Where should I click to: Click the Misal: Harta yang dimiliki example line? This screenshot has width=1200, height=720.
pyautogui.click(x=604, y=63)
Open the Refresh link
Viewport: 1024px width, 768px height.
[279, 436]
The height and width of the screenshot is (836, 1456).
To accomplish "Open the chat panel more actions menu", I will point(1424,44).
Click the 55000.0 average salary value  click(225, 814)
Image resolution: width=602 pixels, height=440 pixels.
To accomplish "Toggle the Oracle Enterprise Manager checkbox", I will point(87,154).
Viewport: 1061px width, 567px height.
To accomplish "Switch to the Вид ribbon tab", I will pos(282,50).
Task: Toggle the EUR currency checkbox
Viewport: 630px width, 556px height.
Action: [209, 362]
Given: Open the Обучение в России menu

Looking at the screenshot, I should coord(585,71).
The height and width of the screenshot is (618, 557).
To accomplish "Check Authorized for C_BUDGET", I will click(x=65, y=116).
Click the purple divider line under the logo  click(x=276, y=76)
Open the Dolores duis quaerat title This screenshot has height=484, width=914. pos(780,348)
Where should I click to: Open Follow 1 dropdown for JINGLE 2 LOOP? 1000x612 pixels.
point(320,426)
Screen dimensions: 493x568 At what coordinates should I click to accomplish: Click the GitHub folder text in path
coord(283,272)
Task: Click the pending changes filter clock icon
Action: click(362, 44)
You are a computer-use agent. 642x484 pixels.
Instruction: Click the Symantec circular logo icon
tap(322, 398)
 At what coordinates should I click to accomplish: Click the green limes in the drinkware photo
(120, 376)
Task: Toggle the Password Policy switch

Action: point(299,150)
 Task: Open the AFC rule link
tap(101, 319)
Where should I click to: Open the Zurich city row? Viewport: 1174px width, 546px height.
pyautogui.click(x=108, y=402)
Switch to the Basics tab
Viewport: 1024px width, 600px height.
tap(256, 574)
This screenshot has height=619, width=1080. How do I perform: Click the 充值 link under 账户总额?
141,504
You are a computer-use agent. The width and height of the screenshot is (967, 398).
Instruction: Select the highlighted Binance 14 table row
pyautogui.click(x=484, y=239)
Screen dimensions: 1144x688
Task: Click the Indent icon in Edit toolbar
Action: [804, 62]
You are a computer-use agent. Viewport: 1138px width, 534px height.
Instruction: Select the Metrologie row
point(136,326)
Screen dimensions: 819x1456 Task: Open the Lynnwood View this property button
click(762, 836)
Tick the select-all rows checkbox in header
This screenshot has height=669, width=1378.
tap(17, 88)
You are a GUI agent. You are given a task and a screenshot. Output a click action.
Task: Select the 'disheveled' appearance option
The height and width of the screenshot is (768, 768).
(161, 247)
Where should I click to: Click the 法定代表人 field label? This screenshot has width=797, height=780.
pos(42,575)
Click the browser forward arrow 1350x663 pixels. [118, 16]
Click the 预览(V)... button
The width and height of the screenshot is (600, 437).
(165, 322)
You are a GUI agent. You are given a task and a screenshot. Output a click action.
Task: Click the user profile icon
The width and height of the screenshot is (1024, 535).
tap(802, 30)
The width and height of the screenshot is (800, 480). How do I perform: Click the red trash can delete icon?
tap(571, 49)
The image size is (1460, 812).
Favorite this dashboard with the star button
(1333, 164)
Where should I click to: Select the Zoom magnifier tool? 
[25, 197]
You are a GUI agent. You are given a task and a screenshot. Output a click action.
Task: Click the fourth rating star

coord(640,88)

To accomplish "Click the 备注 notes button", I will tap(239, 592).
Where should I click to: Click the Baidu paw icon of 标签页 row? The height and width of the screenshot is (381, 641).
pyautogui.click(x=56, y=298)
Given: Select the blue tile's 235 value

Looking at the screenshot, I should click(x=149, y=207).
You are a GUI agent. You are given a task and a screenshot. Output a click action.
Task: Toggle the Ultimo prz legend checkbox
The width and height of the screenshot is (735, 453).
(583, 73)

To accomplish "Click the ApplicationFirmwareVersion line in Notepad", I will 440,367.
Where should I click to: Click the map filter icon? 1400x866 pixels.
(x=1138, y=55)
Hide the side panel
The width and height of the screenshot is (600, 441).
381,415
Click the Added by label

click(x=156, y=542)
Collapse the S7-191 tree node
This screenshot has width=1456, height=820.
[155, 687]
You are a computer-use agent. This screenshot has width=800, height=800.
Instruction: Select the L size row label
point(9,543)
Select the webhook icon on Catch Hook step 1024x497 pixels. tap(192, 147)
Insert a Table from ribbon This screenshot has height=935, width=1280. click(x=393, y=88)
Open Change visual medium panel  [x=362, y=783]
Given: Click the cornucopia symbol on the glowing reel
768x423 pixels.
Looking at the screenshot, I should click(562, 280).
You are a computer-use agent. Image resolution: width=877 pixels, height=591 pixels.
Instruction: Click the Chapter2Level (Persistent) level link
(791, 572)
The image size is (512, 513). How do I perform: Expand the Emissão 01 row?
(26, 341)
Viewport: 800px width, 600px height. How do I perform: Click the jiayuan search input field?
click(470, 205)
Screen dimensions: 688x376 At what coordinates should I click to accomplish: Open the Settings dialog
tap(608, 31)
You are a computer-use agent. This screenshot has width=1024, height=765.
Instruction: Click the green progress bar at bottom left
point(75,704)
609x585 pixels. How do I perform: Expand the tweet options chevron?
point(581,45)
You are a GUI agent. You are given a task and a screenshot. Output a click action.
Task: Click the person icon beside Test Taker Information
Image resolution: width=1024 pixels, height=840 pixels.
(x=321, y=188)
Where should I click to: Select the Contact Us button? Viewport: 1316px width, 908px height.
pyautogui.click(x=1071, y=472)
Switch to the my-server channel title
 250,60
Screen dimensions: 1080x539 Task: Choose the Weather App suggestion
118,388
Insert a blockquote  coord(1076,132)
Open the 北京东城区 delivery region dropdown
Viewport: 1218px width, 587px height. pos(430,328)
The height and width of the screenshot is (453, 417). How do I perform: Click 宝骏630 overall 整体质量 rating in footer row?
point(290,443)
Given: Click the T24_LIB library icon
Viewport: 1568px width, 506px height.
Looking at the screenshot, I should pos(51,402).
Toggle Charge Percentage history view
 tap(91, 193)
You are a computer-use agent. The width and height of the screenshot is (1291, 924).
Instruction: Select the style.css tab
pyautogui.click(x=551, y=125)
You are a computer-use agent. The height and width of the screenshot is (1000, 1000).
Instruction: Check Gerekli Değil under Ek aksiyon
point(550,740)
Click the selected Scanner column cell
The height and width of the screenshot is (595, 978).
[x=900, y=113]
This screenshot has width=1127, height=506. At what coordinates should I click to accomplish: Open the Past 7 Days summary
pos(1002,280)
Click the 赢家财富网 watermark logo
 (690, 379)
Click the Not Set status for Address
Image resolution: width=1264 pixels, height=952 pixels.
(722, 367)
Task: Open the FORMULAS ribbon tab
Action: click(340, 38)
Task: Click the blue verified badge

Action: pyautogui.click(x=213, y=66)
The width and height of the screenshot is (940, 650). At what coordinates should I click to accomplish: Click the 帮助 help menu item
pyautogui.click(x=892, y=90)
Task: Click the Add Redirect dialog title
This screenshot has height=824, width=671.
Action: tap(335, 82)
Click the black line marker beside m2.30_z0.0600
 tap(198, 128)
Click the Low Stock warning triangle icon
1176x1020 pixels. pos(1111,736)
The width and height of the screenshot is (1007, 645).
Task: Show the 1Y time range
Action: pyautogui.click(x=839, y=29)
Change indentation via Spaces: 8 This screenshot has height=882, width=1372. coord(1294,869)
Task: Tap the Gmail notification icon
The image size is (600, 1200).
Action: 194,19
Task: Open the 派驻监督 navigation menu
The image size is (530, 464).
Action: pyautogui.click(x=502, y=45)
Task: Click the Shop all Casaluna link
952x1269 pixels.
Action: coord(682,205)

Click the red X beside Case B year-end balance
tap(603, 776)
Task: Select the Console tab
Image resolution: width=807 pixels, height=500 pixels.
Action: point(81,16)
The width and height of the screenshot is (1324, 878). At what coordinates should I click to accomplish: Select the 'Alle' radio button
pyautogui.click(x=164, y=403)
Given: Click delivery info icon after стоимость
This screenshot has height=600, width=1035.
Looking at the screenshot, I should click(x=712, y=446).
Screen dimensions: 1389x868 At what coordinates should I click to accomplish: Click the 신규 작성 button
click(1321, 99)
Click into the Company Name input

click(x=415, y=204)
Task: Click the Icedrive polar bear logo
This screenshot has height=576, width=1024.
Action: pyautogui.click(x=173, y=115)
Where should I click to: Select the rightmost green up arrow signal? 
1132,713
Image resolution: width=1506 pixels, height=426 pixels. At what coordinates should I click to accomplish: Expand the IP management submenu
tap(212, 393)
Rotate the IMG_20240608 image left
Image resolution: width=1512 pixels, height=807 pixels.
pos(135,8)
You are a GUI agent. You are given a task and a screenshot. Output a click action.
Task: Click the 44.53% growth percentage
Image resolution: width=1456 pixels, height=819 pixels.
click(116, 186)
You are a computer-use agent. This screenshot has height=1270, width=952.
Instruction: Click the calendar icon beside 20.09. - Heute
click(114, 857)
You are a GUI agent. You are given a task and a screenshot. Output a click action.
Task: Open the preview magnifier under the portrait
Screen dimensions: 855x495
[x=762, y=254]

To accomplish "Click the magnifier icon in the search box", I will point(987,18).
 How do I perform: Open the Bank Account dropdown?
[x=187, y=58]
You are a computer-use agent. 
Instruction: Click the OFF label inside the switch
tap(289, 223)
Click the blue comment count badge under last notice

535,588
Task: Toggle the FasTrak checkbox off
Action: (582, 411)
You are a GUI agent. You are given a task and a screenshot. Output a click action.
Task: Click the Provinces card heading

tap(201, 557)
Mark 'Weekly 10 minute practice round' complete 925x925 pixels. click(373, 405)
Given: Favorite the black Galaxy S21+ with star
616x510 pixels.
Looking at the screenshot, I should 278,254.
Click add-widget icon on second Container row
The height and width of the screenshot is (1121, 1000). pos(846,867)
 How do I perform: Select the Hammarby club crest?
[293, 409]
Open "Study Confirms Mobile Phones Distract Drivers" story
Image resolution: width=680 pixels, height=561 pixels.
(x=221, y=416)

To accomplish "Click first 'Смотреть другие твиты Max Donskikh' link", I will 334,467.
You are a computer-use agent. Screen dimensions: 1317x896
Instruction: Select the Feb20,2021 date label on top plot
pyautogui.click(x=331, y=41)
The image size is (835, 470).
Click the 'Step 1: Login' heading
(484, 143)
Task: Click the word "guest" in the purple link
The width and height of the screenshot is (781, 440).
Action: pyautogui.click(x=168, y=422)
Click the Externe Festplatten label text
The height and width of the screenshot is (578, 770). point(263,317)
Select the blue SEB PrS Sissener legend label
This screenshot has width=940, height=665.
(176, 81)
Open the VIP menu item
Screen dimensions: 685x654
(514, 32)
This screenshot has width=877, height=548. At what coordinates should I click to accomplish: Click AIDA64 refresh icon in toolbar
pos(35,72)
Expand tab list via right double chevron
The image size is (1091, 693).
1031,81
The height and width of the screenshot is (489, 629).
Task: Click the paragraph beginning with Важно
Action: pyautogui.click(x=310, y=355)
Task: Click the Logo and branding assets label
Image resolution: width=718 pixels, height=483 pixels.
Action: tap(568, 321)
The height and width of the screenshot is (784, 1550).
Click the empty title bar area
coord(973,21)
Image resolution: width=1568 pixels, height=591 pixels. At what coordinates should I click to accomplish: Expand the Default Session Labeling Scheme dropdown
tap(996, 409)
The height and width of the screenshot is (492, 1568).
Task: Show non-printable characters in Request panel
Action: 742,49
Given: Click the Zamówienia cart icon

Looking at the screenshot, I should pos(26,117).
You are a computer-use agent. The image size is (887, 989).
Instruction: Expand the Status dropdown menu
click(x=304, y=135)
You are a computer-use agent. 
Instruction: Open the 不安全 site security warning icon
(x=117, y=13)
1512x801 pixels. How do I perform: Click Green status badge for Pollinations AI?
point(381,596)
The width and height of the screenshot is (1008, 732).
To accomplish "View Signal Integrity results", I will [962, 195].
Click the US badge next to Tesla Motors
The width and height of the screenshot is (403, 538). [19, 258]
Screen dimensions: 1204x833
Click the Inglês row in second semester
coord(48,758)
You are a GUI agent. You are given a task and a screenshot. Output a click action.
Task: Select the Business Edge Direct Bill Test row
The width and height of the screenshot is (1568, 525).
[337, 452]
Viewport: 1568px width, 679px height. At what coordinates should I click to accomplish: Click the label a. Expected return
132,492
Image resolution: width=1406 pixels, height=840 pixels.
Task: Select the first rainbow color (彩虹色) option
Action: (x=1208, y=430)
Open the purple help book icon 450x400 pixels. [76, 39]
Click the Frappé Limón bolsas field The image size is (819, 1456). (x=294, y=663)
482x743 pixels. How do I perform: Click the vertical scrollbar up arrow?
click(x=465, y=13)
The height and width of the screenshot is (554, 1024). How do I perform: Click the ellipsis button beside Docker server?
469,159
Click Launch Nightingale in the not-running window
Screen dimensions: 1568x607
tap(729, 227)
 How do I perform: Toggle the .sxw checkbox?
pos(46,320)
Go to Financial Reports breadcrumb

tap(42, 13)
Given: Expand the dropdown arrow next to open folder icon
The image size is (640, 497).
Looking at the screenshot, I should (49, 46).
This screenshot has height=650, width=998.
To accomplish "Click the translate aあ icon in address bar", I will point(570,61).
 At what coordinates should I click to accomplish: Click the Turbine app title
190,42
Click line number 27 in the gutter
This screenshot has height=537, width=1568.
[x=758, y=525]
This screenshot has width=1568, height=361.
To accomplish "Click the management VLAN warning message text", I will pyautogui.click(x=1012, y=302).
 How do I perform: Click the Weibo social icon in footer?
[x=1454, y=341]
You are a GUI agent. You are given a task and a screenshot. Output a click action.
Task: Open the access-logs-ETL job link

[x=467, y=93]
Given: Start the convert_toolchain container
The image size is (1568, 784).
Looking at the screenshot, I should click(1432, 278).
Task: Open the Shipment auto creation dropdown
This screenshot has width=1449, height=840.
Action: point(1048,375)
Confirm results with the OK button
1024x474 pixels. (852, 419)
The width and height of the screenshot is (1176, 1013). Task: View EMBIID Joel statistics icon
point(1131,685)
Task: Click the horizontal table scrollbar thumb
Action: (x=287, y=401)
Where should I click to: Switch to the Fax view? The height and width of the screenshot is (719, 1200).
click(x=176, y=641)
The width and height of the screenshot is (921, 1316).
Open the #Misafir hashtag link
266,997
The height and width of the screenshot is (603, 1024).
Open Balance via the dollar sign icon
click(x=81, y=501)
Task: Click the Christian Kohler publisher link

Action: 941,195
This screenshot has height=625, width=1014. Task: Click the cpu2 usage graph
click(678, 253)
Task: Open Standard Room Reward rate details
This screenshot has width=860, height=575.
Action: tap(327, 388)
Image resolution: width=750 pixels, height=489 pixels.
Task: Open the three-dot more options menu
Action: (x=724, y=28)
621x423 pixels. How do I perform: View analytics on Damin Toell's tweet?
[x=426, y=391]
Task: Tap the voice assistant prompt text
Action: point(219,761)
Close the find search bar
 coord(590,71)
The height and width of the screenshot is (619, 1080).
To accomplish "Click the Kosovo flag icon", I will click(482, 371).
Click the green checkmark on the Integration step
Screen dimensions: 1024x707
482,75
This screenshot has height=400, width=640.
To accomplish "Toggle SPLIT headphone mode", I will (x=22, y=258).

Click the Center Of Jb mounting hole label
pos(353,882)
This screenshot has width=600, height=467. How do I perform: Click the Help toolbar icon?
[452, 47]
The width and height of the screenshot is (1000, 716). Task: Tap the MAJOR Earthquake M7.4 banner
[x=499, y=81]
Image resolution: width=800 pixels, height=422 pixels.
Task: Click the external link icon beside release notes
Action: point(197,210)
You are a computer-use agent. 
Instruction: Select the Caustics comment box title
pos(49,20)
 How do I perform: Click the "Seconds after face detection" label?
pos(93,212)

══════

Here the output must be the lines above from the line with "The width and height of the screenshot is (735, 453)." to the line with "You are a computer-use agent. Image", both included, duplicated word for word and nothing else.

## ANSWER BELOW
The width and height of the screenshot is (735, 453).
(583, 73)

To accomplish "Click the ApplicationFirmwareVersion line in Notepad", I will 440,367.
Where should I click to: Click the map filter icon? 1400x866 pixels.
(x=1138, y=55)
Hide the side panel
The width and height of the screenshot is (600, 441).
381,415
Click the Added by label

click(x=156, y=542)
Collapse the S7-191 tree node
This screenshot has width=1456, height=820.
[155, 687]
You are a computer-use agent. This screenshot has width=800, height=800.
Instruction: Select the L size row label
point(9,543)
Select the webhook icon on Catch Hook step 1024x497 pixels. tap(192, 147)
Insert a Table from ribbon This screenshot has height=935, width=1280. click(x=393, y=88)
Open Change visual medium panel  [x=362, y=783]
Given: Click the cornucopia symbol on the glowing reel
768x423 pixels.
Looking at the screenshot, I should click(562, 280).
You are a computer-use agent. Image resolution: width=877 pixels, height=591 pixels.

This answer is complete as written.